From the team that brought us ungrateful urchins the ‘Numbers From The Beast’ Iron Maiden tribute comes this utterly preposterous whammy-bar work-out of the biggest balled (and ballsed-up) Beatles blatherings known to man and his hairdresser. (Needless to say it shouldn’t be any other way). Carved from a chunk of lacquer-laden hair that fell out of CC Deville’s head in the bygone era pre-grunge at a time when a Jackson guitar with fine-tuners and locking nut meant burger, blow-job and beer at the Rainbow Bar ‘n’ Grill, in your own booth too (so long as you could prove ownership of a BC Rich ‘Bitch’ too).
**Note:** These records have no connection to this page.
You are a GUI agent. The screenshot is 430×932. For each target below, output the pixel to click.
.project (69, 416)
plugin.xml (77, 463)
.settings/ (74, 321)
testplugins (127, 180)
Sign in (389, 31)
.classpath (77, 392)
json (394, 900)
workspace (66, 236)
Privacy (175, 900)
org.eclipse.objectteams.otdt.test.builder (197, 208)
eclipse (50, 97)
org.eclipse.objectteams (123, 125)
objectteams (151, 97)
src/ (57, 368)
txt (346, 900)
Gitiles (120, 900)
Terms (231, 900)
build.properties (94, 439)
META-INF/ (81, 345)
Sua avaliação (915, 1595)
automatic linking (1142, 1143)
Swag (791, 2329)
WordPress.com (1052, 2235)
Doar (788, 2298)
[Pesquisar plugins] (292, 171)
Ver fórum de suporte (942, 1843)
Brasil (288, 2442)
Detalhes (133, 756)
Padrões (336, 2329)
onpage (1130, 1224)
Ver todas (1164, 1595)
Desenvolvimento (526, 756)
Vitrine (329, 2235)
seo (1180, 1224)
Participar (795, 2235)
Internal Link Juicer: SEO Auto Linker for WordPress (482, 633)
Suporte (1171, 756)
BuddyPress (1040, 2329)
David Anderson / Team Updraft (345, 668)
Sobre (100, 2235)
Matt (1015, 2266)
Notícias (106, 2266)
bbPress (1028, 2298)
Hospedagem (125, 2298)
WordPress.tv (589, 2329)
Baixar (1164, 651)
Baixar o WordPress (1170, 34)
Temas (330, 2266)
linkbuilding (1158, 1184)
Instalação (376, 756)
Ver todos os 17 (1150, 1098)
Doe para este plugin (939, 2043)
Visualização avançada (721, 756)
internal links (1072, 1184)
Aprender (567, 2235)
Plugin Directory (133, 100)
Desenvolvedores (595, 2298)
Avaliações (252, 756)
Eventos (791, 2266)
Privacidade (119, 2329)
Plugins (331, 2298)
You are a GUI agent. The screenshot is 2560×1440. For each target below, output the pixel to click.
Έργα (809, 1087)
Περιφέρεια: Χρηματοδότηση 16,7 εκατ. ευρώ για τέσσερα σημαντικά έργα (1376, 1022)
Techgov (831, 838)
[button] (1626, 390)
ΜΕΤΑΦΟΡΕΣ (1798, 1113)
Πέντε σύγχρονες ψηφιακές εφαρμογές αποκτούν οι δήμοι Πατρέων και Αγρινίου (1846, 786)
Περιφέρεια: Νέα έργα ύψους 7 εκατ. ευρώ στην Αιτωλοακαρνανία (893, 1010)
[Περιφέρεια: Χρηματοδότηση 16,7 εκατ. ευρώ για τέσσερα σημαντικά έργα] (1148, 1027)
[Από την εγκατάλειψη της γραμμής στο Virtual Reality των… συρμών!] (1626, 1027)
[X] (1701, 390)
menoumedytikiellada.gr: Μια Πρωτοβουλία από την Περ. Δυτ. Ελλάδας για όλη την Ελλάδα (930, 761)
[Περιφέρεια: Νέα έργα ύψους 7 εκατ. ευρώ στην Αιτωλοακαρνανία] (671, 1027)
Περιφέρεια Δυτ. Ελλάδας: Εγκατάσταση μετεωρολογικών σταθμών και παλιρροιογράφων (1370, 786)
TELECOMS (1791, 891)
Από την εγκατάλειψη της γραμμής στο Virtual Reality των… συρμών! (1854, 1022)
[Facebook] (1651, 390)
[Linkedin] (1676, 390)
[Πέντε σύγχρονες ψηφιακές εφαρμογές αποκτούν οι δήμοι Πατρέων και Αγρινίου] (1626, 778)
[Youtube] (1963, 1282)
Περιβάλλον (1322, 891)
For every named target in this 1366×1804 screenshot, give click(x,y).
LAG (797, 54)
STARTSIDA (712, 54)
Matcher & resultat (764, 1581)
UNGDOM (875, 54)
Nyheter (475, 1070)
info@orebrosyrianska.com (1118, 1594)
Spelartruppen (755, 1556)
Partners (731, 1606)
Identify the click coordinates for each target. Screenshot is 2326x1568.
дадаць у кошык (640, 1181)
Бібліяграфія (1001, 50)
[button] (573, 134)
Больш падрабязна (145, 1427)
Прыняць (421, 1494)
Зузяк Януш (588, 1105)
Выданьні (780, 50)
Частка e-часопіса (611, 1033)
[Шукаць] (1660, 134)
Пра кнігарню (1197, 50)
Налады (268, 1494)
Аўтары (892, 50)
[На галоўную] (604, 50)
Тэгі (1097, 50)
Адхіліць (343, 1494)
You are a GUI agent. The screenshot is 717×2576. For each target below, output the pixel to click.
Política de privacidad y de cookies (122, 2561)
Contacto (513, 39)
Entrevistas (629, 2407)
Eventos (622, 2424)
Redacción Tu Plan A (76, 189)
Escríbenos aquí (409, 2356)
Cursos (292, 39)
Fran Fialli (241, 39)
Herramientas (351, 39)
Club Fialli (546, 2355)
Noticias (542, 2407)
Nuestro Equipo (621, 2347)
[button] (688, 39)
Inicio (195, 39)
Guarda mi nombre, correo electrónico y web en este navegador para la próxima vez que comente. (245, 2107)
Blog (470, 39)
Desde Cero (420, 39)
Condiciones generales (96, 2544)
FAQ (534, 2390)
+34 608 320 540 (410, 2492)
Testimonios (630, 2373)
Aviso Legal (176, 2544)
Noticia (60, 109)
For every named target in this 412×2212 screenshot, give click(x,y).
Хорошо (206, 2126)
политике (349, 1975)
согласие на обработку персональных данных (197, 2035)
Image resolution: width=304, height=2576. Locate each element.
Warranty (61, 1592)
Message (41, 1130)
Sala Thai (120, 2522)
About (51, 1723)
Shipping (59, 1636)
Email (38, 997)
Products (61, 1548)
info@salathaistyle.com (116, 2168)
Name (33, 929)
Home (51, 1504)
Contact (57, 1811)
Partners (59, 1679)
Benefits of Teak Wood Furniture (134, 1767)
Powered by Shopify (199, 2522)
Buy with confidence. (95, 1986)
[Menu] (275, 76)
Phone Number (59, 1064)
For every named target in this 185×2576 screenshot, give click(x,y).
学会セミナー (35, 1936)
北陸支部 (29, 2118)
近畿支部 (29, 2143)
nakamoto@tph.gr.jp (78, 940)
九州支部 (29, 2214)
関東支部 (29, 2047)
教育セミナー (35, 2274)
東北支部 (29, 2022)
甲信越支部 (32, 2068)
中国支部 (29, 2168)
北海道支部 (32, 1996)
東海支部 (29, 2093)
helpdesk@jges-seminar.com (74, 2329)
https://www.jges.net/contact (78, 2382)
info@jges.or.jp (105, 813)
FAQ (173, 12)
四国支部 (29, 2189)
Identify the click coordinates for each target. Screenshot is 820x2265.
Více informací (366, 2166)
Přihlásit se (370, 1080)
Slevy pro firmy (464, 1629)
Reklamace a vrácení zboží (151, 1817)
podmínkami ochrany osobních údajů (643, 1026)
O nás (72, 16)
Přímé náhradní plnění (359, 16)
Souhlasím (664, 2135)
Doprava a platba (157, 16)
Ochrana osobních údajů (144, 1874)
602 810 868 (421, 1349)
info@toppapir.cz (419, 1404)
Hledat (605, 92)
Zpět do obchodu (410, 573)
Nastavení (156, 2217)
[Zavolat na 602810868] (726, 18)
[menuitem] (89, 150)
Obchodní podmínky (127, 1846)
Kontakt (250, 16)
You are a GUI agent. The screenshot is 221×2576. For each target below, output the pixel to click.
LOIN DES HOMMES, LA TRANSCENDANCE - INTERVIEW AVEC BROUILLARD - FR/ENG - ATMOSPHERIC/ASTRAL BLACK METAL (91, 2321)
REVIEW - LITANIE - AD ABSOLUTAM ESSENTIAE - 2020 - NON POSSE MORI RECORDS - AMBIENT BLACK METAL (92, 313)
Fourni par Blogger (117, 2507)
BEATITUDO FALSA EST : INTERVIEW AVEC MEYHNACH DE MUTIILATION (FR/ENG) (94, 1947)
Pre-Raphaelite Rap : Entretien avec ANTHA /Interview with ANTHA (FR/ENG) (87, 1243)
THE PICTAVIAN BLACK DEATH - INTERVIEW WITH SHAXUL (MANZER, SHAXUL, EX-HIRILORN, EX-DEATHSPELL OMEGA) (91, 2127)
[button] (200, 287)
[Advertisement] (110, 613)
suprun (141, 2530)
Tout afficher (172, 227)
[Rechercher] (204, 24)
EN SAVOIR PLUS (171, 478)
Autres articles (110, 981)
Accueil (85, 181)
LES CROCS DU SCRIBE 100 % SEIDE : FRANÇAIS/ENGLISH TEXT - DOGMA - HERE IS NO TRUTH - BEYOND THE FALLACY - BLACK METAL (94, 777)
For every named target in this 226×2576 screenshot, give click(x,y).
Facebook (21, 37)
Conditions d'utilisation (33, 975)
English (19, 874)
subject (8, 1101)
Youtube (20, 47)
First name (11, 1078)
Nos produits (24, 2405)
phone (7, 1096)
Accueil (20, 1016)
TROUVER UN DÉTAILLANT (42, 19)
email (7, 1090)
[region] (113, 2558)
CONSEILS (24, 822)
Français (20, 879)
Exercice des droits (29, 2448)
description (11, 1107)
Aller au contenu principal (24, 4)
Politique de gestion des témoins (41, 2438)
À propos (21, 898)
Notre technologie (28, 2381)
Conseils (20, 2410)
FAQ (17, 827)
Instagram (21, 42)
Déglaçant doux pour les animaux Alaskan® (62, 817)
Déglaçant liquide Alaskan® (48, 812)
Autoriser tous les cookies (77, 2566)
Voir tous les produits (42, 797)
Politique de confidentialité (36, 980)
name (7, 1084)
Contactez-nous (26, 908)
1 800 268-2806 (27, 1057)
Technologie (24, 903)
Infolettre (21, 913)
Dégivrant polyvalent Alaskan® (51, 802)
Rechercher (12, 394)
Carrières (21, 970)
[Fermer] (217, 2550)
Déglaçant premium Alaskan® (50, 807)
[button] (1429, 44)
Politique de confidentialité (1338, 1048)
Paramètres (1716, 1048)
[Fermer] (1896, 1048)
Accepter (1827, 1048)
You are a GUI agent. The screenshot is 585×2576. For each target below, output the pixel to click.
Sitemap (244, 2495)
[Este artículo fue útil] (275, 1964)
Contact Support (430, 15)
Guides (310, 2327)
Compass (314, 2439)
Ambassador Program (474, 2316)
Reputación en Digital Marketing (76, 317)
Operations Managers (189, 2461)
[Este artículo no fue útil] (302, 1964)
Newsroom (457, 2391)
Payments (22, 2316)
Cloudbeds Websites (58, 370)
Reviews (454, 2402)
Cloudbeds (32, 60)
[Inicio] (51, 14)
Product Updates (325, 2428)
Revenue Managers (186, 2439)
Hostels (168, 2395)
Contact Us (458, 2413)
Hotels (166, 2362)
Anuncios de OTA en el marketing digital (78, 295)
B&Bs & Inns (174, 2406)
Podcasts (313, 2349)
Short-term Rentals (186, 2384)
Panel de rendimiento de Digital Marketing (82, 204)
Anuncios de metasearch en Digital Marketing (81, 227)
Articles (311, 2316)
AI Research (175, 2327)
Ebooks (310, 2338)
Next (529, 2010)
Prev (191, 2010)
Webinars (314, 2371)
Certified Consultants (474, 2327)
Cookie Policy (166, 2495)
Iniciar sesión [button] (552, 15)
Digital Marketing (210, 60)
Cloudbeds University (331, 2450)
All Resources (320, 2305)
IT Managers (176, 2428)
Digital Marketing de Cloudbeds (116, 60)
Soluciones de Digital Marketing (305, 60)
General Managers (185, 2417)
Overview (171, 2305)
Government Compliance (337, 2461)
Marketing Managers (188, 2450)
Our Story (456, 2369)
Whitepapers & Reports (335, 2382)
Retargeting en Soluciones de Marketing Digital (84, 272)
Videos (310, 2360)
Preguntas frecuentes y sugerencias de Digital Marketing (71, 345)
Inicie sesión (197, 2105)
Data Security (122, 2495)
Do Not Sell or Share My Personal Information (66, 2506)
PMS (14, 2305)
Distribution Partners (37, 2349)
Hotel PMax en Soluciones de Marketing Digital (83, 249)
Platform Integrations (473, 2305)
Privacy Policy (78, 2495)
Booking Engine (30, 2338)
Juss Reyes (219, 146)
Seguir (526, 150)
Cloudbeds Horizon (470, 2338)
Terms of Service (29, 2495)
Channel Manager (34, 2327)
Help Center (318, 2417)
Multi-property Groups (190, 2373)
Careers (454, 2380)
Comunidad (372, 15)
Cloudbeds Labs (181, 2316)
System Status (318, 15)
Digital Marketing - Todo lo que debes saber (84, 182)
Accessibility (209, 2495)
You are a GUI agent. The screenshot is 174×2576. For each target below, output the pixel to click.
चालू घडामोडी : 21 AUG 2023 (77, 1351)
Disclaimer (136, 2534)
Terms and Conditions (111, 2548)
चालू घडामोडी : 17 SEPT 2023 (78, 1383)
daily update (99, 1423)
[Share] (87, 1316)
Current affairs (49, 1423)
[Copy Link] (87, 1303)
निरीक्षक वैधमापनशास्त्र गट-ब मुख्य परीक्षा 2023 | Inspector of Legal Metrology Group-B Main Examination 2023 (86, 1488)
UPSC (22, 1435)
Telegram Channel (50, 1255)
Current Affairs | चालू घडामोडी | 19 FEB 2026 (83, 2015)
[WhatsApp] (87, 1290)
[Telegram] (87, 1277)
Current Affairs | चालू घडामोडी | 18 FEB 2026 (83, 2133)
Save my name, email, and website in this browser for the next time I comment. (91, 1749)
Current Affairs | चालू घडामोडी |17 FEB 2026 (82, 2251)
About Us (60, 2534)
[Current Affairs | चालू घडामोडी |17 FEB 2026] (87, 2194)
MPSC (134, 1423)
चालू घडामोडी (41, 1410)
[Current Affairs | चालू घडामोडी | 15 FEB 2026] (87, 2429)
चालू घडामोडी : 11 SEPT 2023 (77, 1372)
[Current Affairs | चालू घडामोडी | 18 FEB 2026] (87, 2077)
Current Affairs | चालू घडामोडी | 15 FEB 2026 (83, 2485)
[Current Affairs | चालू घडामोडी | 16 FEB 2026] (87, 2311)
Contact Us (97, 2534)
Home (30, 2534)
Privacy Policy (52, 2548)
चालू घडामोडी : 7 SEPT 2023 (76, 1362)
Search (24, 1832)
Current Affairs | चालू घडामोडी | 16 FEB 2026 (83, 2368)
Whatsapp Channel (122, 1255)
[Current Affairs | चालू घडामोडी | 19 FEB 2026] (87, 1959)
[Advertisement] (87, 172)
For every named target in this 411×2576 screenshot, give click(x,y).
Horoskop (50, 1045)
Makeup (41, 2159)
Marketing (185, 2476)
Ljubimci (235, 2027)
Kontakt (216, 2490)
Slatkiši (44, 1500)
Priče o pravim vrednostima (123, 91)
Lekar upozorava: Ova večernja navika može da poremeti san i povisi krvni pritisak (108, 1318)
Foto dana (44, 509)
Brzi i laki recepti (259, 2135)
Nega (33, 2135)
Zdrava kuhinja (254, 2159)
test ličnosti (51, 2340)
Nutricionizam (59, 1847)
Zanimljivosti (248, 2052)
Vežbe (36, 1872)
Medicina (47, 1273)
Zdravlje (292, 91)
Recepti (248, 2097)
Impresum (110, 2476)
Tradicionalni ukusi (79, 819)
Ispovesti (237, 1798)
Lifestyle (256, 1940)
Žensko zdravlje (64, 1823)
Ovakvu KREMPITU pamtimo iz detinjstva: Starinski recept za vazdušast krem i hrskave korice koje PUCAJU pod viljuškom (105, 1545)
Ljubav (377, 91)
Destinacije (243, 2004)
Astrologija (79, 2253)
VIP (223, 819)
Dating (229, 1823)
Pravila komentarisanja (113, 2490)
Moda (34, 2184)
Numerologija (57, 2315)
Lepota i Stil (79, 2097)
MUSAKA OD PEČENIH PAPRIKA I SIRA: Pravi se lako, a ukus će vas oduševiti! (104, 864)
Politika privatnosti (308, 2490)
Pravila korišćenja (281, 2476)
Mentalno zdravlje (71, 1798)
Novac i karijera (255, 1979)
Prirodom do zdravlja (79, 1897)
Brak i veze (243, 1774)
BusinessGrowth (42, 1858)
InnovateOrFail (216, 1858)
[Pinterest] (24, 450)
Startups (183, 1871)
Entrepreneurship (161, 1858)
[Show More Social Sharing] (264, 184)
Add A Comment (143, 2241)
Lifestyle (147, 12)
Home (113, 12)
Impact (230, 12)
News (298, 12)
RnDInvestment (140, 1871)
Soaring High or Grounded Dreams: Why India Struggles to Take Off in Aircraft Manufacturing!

 As detestable as much of the scouse mop-top muppets vastly overrated catalogue verily is the fact that these songs remain standing and survive the fastidious, frenetic torrent of sweep-picked arpeggios, dive-bombed pinched harmonics, hairsprayed screeches implying more hernia than heart and multiple scale-swapping on a par with the most savoury suburban swingers party circa 1976 is testament to the unassuming strength of the songs.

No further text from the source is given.